▶ Exercise goal
Decide whether each statement below agrees with the text on the Ministry of Finance, answering yes or no and quoting the exact words of the text that settle it. 1. The Secretary of Finance was created in 1814. 2. The present structure of the ministry was defined by a Presidential Decree in 1817. 3. Public accounting is one of the ministry's responsibilities.

▶ Document segment
__________

The current Minister of Finance is Mr. Rodrigo Valdés.

History

In 1814 the Secretary of Finance was created, as Supreme Director Bernardo O'Higgins sought to develop an administrative framework for the then newly formed nation, considering the need to ascertain its independence from the Spanish crown. The office was first organized by a Presidential Decree on June 2, 1817, and was named "Secretariat of Finance" (1818 - 1824). Hipólito de Villegas was appointed to lead the new institution. The present structure, duties and attributions were defined by Presidential Decree N° 7912, "General Law of Ministries", on November 30, 1927.

Institutional framework

According to Article 6 of Decree 7,912 of 1927, the Ministry of Finance responsibilities include, among other:

  • Management of State’s financial policy
  • Collection and administration of public revenue
  • Public accounting
  • Study of custom policy and intervention in trade agreements
  • Issues concerning monetary laws, banks and credit institutions
  • Issues concerning corporation oversight, stock exchange and insurance
  • Everything related to public credit and the presentation in Congress of projects affecting public finance
  • The development and technical study of the Budget of the Nation and investment account
  • In practice, the Ministry of Finance executes policies through several related and dependent institutions.

__________

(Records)
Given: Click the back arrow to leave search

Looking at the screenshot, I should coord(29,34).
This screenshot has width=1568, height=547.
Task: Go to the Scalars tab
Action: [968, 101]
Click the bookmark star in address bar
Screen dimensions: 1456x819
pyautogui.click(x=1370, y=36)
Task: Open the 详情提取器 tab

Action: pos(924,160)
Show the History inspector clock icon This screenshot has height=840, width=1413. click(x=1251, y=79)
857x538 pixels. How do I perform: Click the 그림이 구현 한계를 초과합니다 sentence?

__________

▶ Reply
1. Yes: "In 1814 the Secretary of Finance was created"
2. No: "The present structure, duties and attributions were defined by Presidential Decree N° 7912, "General Law of Ministries", on November 30, 1927."
3. Yes: "Public accounting"